··· Entries shown

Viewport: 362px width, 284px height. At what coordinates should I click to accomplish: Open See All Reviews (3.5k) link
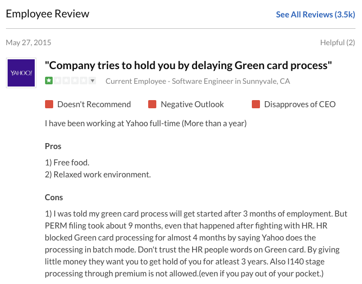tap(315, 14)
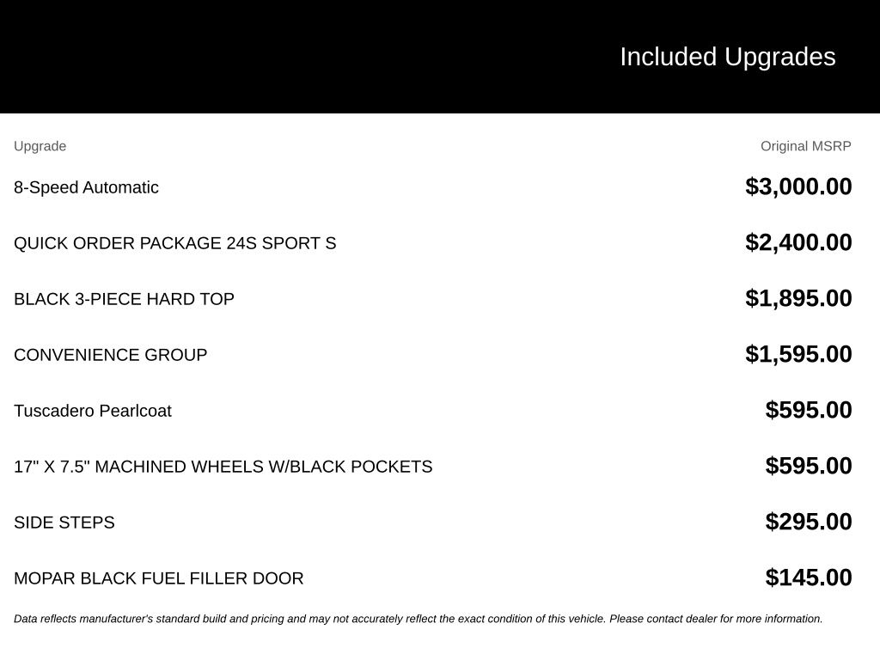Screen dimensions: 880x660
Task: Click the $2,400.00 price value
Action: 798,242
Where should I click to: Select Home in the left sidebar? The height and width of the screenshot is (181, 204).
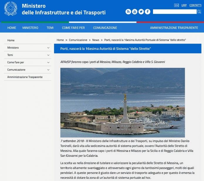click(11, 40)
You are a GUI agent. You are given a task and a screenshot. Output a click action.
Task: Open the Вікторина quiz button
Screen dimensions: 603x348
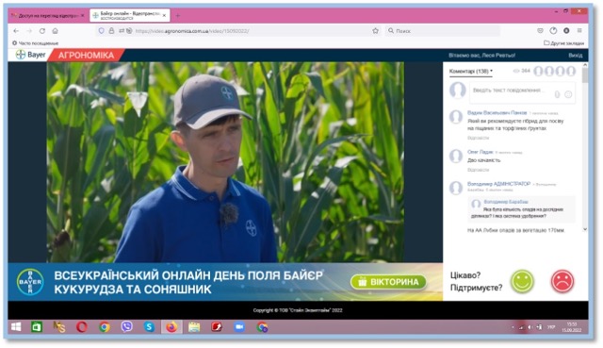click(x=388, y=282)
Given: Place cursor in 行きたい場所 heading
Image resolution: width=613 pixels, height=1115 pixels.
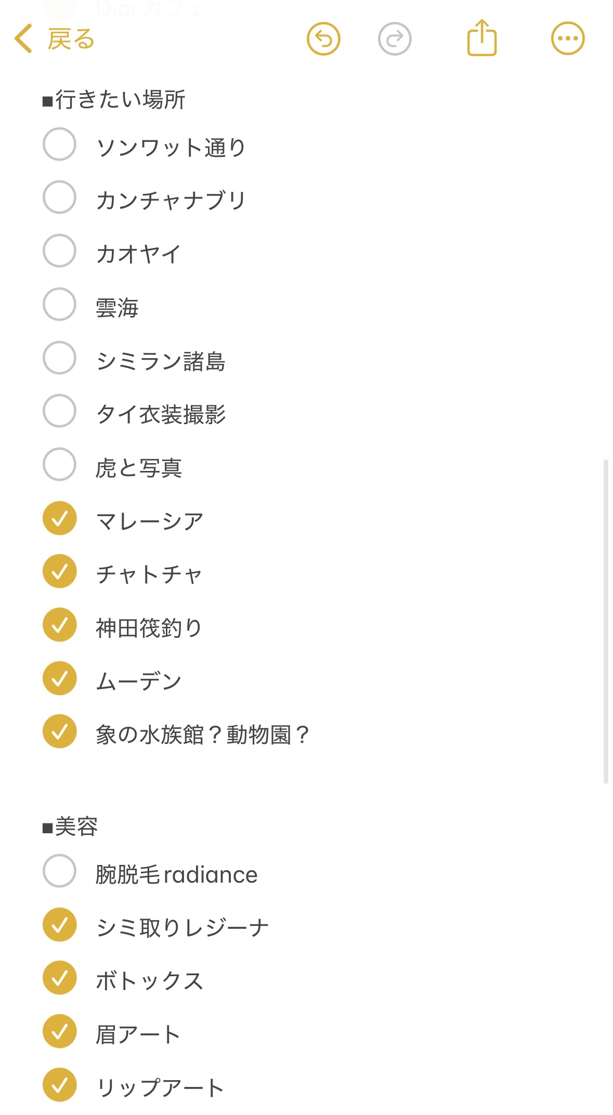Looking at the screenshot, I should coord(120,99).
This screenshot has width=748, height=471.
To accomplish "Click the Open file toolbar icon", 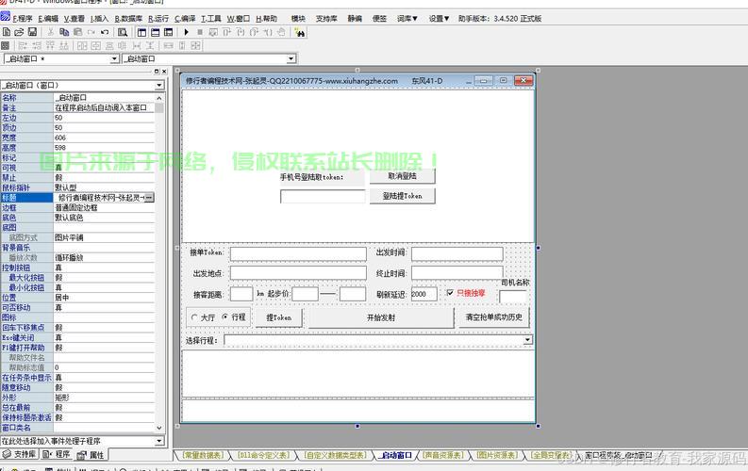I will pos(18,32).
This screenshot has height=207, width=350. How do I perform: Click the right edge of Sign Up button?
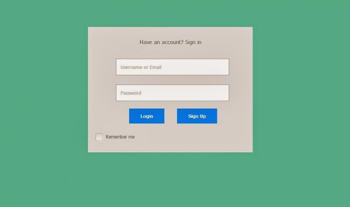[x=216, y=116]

······
··· Entries shown

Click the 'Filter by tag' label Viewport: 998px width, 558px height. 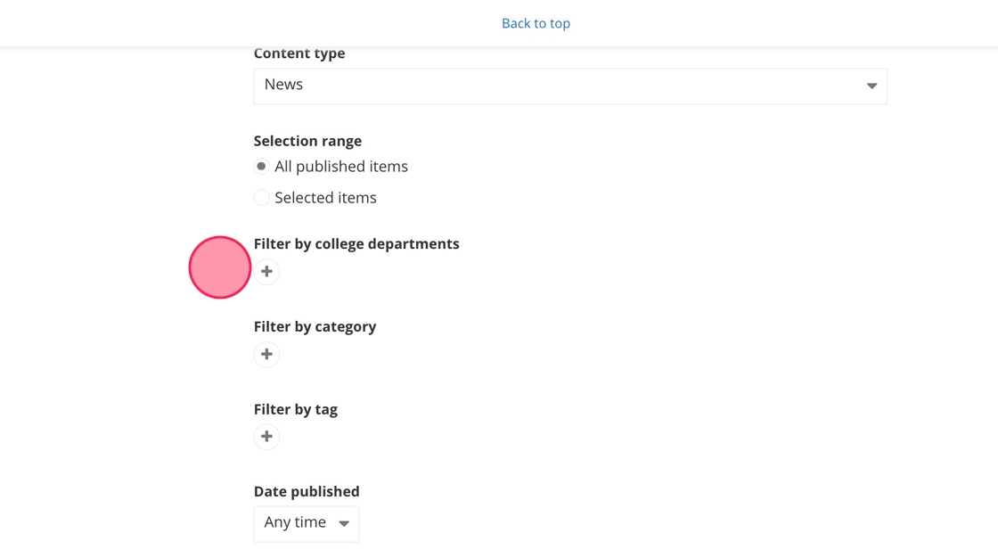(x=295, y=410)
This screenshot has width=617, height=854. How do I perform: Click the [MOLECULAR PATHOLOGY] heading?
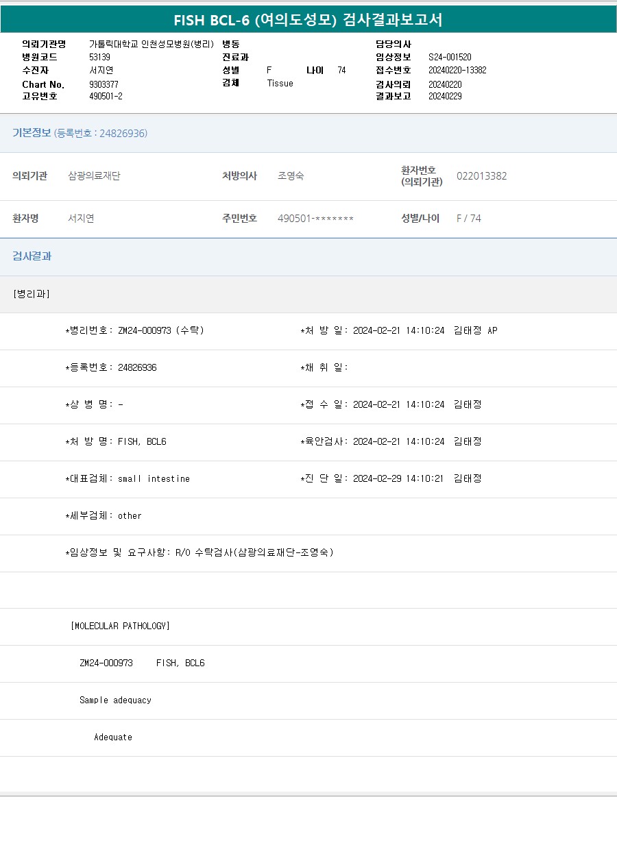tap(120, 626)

······
··· Entries shown

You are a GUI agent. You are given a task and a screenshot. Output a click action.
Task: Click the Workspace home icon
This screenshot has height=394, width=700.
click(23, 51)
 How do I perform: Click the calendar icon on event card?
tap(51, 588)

······

> Task prompt:
Render the material as a numbered list, from the line containing "This screenshot has height=207, width=350." through the line containing "[x=216, y=116]", inclusive, skipping blank lines. Leave the pictures out.

> Output of the task:
1. This screenshot has height=207, width=350. How do I perform: Click the right edge of Sign Up button?
2. [x=216, y=116]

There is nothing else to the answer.